Lena hadn’t minded in Birmingham – this was what marriage must be like for everyone, she had assumed – but since coming to Pearl Street, she’d realised that wasn’t true. There must be more to it than she knew. It was called ‘making love’, but she was positive that she had never made love with Maurice, not properly. They just went through the motions. There was nothing romantic or passionate about it. Lena yearned for passion and romance, but didn’t think she would ever experience it with Maurice.

Brenda came one day and remarked afterwards how attractive he was.

Lena was amazed. ‘Attractive!’ Maurice was a solid, well-built man with sandy hair and light brown eyes. She had never thought that a person could be described as looking boring, but now she thought Maurice did. She had never found him attractive. She wondered what his opinion was of her.

‘You sound surprised,’ Brenda said. ‘I used to think my Xavier looked a bit like a rat, but other women quite fancied him, to the extent that one actually married him. She didn’t know he was already married, poor thing. Her name was Carrie and we became great friends for a while. We still write to each other.’

It riled Lena when Kitty – now Kitty Ransome – asked if she’d mind babysitting one Saturday night while she and George went to the Palace in Marsh Lane.


The Man in Grey
with James Mason is on. I’m longing to see it. George said it got marvellous reviews. He gets this American magazine off someone at work. I can’t remember what it’s called, but it’s all about the latest pictures – movies, they call them. We’ll pay you, of course.’

‘I’m afraid I already have an appointment on Saturday,’ Lena said stiffly. ‘Why not ask Phyllis? She’d really appreciate the money.’ She was even more offended at being offered money than at being asked to babysit. It wasn’t that she’d ever visualised any sort of future with George Ransome, but she had felt for a while that they had slightly more than a casual friendship. But this had turned out not to be the case, and she couldn’t help but feel let down.
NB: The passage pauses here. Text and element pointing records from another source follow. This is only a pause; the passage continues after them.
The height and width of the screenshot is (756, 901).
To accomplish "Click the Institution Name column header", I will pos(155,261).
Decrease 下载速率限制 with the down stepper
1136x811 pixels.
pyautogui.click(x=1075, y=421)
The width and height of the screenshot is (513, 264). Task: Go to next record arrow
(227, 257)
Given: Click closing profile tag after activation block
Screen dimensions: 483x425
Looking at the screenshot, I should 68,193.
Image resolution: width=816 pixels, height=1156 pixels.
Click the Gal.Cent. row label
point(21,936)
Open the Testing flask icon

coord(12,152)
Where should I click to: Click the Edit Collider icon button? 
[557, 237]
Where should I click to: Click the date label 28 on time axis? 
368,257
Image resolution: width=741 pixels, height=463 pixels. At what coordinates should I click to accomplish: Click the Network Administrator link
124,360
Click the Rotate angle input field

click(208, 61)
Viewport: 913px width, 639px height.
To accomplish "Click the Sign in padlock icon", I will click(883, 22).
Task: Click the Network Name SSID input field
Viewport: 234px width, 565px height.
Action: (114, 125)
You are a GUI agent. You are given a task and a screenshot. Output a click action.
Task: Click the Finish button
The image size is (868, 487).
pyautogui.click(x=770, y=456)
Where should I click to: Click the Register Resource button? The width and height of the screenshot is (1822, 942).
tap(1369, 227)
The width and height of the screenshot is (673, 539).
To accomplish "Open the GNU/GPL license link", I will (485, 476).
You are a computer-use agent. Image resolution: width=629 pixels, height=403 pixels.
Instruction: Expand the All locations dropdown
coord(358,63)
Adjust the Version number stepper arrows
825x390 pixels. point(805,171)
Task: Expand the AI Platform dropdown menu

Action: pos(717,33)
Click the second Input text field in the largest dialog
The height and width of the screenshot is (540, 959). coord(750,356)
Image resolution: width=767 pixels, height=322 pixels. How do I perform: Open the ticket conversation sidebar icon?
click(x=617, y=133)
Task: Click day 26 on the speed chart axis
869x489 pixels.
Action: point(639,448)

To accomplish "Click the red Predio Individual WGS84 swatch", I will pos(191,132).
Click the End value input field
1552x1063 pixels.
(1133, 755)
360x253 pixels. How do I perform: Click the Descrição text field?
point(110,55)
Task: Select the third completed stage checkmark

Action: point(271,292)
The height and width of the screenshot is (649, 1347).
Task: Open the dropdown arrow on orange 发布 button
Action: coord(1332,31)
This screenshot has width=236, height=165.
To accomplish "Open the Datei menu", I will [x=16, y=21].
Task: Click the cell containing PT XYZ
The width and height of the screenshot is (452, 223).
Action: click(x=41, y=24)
In London, Nick Stephens discovered that the hotel off Park Lane where he’d spent a weekend with Eileen and Tony in the first year of the war had been bombed to rubble in the Blitz. In his troubled mind it felt as if their past life together was being destroyed and the present was slowly crumbling away to nothing.

One moonless evening in December, he wandered along Oxford Street in the blackout and recalled the years before the war when the West End was brilliantly lit, the shops vying with each other to have the brightest lights and the gaudiest decorations. The windows were still beautifully done, but now that night had fallen they could no longer be seen. Oxford Street had become a place of ghosts, some of the buildings turned into jagged skeletons of their former selves. Several of the big shops had been bombed, and John Lewis was a total wreck. Nick found it infinitely depressing. Perhaps everyone felt the same. The street was almost deserted; people must have hidden themselves inside shops, restaurants, bars and theatres.